CS : Tu as visité la forêt du Nord d’Hokkaido pour la première fois en novembre 2006. Il s’agissait d’un voyage de recherche pour la création d’une œuvre pérenne. Quelle en a été ta première impression ?

DC : Un morceau de nature en hiver. Nous sommes arrivés au matin et c’était très calme. Il y avait un peu de brouillard, mais je pouvais voir les montagnes au loin. Je ne suis pas très familier de ce type d’endroit. Je suis habitué à des lieux beaucoup plus urbains, mais j’ai beaucoup aimé ce calme et cette beauté. Ma toute première impression vient d’une promenade dans le parc. C’était une très longue promenade qui m’a permis d’appréhender les dimensions et la topographie des lieux. Faire quelque chose à cet endroit m’intéressait beaucoup mais c’était aussi une vraie gageure du fait de la qualité de l’espace et du paysage. Créer une œuvre d’art à cet endroit m’a immédiatement semblé dérisoire et sans importance. Je me suis d’abord demandé ce qu’une œuvre d’art pouvait apporter dans un endroit comme celui-ci ?

CS : Quelle a été ta démarche après cette première impression ?

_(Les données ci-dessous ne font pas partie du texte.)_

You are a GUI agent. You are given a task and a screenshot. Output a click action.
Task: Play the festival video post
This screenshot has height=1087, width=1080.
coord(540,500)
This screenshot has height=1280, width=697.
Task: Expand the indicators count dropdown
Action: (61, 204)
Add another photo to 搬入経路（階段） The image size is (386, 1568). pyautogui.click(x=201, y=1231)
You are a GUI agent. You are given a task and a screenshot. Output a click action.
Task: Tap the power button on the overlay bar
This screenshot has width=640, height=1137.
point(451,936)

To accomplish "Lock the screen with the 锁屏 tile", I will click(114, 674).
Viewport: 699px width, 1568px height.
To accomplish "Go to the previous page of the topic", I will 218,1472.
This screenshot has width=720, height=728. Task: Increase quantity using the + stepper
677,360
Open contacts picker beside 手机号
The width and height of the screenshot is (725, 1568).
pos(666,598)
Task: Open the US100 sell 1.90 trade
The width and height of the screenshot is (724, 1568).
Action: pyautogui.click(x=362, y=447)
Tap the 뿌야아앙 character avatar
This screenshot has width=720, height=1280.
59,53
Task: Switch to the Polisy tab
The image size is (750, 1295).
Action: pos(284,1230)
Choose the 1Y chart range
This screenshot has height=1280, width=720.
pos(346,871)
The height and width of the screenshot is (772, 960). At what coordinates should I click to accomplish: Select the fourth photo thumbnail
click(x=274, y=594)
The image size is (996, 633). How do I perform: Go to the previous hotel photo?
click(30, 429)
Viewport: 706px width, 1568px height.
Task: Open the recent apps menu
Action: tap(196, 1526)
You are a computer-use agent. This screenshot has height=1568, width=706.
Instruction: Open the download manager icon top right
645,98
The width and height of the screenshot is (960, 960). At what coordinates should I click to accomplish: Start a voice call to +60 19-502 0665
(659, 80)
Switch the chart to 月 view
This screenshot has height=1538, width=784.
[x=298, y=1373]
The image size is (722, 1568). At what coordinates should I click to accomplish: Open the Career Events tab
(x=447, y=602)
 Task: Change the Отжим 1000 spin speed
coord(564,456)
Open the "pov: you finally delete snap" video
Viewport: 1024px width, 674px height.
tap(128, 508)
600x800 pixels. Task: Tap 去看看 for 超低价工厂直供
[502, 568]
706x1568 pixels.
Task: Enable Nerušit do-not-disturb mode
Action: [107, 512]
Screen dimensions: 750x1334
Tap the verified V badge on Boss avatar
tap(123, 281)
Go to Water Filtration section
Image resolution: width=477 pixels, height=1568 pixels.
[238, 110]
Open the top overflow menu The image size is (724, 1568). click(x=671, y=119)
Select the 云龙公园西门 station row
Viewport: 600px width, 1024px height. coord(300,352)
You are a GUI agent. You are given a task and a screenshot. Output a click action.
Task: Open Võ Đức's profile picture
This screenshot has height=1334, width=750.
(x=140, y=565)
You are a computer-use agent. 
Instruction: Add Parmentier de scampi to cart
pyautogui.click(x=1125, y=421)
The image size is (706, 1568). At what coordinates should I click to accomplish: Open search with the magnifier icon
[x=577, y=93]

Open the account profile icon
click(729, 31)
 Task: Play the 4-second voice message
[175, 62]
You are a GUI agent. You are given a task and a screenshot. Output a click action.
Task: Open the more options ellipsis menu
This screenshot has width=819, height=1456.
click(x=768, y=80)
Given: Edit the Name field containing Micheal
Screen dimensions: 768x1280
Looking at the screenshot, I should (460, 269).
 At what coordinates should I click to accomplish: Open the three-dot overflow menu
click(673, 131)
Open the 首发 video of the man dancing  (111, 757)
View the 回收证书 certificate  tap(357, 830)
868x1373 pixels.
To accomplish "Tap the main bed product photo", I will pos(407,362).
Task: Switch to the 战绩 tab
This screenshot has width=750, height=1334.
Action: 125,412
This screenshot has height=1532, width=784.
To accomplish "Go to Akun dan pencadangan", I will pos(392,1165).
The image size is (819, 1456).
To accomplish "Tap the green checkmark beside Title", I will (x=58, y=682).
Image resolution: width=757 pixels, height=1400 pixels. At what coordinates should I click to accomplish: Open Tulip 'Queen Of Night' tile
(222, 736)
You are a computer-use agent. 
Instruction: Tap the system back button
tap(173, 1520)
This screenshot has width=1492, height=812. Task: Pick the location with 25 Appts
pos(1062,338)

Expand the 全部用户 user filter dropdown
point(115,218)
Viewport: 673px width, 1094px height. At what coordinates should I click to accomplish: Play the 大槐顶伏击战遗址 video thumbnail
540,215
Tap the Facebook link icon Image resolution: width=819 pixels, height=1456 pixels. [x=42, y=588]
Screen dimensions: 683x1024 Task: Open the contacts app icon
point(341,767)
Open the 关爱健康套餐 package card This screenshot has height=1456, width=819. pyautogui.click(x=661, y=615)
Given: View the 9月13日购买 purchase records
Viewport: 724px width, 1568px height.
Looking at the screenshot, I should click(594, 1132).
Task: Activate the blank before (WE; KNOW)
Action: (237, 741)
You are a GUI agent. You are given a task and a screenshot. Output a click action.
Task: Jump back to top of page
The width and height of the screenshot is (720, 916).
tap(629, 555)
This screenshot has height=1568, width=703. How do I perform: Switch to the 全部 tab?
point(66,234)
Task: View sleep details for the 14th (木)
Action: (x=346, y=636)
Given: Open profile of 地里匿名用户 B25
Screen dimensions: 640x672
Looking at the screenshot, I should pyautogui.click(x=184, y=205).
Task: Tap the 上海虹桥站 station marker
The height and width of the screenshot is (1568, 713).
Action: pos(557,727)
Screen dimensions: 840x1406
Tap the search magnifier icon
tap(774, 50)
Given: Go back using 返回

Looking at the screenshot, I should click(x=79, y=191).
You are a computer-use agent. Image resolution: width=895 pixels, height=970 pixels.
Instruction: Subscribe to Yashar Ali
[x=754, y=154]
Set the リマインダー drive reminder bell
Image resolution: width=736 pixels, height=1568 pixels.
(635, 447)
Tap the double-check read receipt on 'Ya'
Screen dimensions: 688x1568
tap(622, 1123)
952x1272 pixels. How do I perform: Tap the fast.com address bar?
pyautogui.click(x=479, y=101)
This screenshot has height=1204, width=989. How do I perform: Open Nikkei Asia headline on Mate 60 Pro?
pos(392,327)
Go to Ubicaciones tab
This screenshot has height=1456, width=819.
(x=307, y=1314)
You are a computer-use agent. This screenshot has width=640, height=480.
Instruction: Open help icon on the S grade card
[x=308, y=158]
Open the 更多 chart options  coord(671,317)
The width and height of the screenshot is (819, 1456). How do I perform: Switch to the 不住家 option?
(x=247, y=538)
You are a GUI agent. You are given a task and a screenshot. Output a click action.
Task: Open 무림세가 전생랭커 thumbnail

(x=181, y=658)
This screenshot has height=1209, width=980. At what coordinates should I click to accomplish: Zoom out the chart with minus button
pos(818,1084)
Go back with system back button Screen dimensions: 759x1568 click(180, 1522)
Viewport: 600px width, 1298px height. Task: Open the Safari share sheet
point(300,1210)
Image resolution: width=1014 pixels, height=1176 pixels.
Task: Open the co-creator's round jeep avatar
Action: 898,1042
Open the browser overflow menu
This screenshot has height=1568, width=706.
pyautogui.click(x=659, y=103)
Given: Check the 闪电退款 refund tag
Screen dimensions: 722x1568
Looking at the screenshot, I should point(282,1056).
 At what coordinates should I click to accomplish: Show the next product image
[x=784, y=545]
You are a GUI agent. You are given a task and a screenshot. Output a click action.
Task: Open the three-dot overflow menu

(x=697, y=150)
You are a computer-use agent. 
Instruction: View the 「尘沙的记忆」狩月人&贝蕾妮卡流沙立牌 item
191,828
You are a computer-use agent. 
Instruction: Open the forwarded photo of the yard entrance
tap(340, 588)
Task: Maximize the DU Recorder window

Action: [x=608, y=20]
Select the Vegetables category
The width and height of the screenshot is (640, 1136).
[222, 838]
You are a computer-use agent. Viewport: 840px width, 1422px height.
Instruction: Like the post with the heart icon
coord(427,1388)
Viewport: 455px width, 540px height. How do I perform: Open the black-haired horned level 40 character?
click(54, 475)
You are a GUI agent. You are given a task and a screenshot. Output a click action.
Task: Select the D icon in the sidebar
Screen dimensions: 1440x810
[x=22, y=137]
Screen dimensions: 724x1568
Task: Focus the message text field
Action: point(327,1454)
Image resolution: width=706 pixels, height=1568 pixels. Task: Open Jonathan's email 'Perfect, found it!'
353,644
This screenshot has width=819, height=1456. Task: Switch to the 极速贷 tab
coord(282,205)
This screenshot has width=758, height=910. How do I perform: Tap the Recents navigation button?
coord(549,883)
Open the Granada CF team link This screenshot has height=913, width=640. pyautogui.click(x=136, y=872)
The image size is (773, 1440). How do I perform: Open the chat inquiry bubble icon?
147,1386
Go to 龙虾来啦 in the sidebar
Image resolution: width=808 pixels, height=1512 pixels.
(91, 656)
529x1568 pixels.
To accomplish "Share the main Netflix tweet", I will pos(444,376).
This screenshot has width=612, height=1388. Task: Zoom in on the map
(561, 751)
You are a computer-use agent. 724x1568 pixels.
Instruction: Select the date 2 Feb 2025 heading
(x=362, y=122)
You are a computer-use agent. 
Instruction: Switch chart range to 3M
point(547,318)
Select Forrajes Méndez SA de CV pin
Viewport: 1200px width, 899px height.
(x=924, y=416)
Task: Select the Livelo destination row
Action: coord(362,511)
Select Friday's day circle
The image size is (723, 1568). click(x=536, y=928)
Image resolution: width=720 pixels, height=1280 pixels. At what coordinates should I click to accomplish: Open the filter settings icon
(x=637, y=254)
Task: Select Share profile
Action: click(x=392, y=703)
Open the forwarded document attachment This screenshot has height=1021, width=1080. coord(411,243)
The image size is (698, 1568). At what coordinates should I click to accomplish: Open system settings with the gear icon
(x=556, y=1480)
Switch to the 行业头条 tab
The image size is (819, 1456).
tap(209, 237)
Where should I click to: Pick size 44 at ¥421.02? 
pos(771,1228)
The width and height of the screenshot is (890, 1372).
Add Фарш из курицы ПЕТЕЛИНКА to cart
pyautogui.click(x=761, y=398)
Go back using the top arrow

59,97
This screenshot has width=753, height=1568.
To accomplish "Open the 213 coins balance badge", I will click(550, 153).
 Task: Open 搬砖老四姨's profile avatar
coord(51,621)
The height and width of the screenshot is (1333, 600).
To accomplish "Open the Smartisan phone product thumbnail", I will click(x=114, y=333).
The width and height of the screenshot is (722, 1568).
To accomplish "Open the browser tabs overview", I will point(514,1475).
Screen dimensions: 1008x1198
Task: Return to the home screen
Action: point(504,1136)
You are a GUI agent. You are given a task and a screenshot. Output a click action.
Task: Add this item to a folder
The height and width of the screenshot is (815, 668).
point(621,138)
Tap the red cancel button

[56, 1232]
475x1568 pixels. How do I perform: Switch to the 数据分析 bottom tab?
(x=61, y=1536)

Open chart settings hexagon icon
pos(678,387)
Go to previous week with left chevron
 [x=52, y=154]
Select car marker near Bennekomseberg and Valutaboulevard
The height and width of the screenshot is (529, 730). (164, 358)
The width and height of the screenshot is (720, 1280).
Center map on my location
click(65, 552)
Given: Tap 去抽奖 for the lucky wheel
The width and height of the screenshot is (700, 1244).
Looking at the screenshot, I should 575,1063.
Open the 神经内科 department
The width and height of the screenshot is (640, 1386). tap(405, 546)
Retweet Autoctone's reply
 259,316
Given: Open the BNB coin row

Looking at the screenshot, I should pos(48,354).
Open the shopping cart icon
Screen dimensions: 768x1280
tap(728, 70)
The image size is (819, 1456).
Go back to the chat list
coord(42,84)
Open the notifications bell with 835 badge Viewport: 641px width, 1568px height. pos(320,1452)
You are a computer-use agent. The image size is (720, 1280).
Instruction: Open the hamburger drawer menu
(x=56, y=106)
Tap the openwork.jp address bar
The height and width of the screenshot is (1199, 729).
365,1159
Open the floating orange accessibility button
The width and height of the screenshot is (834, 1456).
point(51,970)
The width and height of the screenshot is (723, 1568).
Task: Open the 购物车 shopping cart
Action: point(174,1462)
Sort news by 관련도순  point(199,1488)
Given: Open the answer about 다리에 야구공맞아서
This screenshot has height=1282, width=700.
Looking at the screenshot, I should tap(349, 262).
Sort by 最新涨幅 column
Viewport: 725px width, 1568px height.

DC : L’entreprise s’avérait complexe, car j’aurais adoré faire quelque chose de très sculptural comme un objet placé dans un champ ou une forêt. Avant de venir, j’avais quelques idées en tête, et des souvenirs d’œuvres d’art dans des sites naturels ou dans des parcs de sculptures. Mais j’ai réalisé, une fois sur le site, que ce genre d’idées n’était pas très intéressante. Entouré par les arbres, la forêt, les prairies et les rivières, ce désir de grandeur disparaît très vite. Le paysage est trop fort et placer quelque chose à cet endroit aurait été vain. Je suis reparti en France en essayant d’imaginer un nouveau projet et je me suis souvenu d’une idée qui me tenait à cœur depuis longtemps, qui correspondait parfaitement à la Tokachi Millennium Forest. Pendant des années, j’ai souhaité concevoir un chemin dans un site naturel ; un chemin comme une sculpture, où le simple fait de marcher aurait été une façon d’expérimenter l’œuvre. En fait, mon idée était d’amener les visiteurs à parcourir le paysage et à l’expérimenter. Le chemin n’aurait pas eu de fonction précise et aurait été placé au milieu d’un environnement avec un début et une fin. J’avais projeté un chemin de 500 mètres, conçu en relation avec le site où il était placé et devait entrer en dialogue avec le lieu. Sa localisation aurait été décidée en fonction du site existant : un arbre particulier, un point de vue intéressant, un détail du sol aurait pu être mis en valeur et déterminer la forme du sentier.

 

CS : L’idée a ensuite changé. D’où vient cette idée des diamants ?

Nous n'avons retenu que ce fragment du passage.